Todos los viernes, los Westmoreland se reunían en casa de Dillon. Las mujeres hacían la comida y, después, los hombres se enfrascaban en una partida de póquer.

–Puede que llegue un poco tarde –avisó Canyon. No sabía cuánto tiempo iba a necesitar para hablar con Keisha. Si ella iba a hacer de canguro, tendría que seguirla a casa para ver dónde vivía y volver otro día. Además, tenía que advertirle de que otra persona la había estado siguiendo.

–¿Por qué?

–¿Por qué qué? –preguntó Canyon, frunciendo el ceño.

–¿Por qué vas a llegar tarde? Dillon me ha dicho que hoy has salido temprano del trabajo.

En vez de responderle, Canyon dio unos golpecitos con el dedo en el auricular.

–Se está yendo la cobertura. Hablamos luego.

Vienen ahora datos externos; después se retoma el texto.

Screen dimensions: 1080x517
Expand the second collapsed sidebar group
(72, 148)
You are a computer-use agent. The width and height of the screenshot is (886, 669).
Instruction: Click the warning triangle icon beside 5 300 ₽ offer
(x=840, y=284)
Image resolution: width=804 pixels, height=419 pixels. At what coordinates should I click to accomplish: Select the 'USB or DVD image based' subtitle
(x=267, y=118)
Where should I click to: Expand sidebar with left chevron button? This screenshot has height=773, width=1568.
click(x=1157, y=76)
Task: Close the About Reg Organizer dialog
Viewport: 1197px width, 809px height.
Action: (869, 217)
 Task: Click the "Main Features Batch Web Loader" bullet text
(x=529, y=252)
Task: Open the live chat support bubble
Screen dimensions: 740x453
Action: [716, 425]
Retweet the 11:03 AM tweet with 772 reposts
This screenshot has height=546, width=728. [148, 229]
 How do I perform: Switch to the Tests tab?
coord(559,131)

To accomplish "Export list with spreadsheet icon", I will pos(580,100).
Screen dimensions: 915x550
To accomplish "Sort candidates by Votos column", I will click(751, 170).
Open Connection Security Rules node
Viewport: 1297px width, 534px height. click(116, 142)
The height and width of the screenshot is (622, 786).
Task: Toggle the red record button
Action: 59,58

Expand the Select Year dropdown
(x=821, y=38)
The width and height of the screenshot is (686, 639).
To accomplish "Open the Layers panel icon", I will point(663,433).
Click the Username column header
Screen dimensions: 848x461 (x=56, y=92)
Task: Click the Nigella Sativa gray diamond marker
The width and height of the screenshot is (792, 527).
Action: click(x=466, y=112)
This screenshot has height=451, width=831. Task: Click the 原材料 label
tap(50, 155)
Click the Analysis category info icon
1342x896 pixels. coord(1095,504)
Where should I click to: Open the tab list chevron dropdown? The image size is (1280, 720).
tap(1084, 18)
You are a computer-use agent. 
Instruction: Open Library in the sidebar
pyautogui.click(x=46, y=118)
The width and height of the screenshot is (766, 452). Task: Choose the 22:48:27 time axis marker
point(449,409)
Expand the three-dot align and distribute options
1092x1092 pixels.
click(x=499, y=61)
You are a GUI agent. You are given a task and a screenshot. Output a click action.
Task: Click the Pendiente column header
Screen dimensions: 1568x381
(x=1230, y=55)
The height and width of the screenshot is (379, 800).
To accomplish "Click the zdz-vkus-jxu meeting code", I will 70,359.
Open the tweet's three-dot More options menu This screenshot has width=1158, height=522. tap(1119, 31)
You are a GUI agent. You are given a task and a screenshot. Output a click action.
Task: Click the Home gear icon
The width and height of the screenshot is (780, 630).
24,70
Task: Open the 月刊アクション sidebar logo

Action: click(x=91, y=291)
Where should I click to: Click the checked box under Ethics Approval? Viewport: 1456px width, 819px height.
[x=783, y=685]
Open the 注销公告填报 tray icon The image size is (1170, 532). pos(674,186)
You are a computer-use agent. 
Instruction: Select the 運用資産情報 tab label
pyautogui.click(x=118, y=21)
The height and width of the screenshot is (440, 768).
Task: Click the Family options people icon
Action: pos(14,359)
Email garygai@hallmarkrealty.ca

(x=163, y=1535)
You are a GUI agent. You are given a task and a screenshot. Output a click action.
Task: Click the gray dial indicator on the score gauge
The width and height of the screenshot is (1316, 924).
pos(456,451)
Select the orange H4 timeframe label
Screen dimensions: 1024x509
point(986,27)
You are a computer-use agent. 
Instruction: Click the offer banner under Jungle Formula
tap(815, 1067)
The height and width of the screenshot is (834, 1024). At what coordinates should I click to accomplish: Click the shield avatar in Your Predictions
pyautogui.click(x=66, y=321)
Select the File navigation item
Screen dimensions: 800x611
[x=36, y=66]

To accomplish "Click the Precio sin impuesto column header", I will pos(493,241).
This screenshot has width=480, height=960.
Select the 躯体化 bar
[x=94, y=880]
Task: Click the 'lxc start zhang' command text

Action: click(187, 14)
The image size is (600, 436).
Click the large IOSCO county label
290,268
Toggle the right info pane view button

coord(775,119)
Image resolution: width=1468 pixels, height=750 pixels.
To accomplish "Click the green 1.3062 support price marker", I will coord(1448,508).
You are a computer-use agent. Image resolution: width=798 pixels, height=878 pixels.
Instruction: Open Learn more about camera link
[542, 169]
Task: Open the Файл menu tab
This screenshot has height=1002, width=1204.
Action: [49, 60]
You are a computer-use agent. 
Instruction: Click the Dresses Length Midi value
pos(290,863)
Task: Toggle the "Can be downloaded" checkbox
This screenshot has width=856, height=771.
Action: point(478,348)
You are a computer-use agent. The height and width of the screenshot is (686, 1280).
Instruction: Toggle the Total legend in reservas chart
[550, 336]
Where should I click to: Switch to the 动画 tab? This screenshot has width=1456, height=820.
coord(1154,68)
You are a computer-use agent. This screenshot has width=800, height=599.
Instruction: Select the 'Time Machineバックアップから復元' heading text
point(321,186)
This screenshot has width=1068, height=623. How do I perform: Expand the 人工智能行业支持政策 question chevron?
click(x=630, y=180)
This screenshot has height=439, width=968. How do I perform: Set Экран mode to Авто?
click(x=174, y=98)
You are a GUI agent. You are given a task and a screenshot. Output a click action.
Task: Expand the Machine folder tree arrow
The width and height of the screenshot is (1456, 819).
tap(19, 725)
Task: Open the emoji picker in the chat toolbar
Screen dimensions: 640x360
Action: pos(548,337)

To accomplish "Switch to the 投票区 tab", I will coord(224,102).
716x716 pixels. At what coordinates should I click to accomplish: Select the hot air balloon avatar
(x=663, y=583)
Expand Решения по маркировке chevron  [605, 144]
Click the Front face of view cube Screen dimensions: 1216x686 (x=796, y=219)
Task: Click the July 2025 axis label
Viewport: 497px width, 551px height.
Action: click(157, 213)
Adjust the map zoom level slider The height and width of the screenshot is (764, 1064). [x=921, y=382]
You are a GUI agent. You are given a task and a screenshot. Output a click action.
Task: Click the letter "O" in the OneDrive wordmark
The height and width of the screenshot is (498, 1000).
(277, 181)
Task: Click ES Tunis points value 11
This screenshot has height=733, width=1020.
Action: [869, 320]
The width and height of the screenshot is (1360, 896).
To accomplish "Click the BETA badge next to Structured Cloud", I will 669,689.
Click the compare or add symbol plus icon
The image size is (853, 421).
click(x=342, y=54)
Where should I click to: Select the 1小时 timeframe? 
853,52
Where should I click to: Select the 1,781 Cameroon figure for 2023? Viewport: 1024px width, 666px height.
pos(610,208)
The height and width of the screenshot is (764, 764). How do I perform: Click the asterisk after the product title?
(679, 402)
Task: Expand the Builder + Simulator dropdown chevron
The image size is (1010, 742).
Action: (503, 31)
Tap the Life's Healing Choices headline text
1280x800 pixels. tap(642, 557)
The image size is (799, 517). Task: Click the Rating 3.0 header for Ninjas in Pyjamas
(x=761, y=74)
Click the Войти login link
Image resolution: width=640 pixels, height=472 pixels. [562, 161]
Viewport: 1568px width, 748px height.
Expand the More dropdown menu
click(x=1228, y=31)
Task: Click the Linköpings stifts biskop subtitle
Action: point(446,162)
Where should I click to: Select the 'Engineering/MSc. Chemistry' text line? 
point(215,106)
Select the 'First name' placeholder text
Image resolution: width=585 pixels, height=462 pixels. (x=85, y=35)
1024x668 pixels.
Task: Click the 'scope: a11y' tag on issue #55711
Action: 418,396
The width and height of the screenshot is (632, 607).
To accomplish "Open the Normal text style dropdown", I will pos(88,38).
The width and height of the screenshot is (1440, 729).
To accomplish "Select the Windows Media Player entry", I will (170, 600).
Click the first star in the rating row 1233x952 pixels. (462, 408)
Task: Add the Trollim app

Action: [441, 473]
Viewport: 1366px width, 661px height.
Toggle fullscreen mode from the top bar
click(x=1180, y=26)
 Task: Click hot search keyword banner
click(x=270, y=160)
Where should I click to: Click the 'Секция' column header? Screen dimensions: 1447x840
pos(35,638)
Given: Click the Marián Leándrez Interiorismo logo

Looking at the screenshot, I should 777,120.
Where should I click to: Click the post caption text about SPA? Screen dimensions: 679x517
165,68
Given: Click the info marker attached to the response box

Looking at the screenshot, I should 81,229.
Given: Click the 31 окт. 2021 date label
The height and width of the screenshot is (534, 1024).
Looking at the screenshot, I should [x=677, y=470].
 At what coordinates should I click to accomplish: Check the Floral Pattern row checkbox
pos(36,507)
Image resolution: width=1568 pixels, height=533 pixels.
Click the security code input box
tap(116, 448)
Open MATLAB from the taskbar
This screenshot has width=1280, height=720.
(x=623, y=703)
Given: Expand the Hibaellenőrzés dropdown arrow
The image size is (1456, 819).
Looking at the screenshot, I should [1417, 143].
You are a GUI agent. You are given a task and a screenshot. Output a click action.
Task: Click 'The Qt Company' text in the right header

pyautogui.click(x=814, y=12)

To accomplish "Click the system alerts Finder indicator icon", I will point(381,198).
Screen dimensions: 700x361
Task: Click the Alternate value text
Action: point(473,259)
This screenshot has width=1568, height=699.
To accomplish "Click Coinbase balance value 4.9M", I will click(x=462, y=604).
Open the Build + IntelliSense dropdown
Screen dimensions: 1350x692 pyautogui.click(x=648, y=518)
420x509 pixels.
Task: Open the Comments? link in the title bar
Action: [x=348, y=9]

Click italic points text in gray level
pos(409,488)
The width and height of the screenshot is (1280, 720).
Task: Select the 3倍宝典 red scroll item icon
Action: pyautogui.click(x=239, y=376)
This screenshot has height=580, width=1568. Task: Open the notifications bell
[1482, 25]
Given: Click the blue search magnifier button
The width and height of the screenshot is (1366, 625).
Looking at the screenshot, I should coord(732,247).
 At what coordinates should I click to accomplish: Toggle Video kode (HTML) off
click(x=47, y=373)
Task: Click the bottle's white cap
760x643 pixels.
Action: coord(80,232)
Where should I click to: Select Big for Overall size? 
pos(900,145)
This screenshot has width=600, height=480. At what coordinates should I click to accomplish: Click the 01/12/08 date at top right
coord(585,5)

Después de colgar, Canyon vio salir a Keisha. Ella seguía sonriendo, lo que era buena señal. Y estaba hablando con un niño de unos dos años que llevaba de la mano.

Contemplando al pequeño, pensó que parecía el doble del hijo de Dillon. Una extraña sensación se apoderó de él mientras seguía observando al niño, que sonreía tanto como ella.

Entonces, Canyon contuvo el aliento. Solo había una razón que explicara por qué se parecía tanto a un Westmoreland, pensó, aferrándose al volante.

Sin pensarlo, se quitó el cinturón, salió del coche y se acercó a Keisha. Ella se quedó paralizada con una extraña expresión, mezcla de sorpresa, culpa y remordimiento. Duró poco porque, al instante, el rostro se le tintó de fiereza mientras ponía el brazo por encima al niño con gesto protector.

–¿Qué estás haciendo aquí, Canyon?

Él se detuvo delante de ella, lleno de furia. Posó los ojos de nuevo en el pequeño que, sin duda, debía de ser su hijo y lo miraba con desconfianza, agarrado a su madre.

–¿Podrías explicarme por qué no me has dicho que tenía un hijo? –inquirió él con ojos ardiendo de rabia.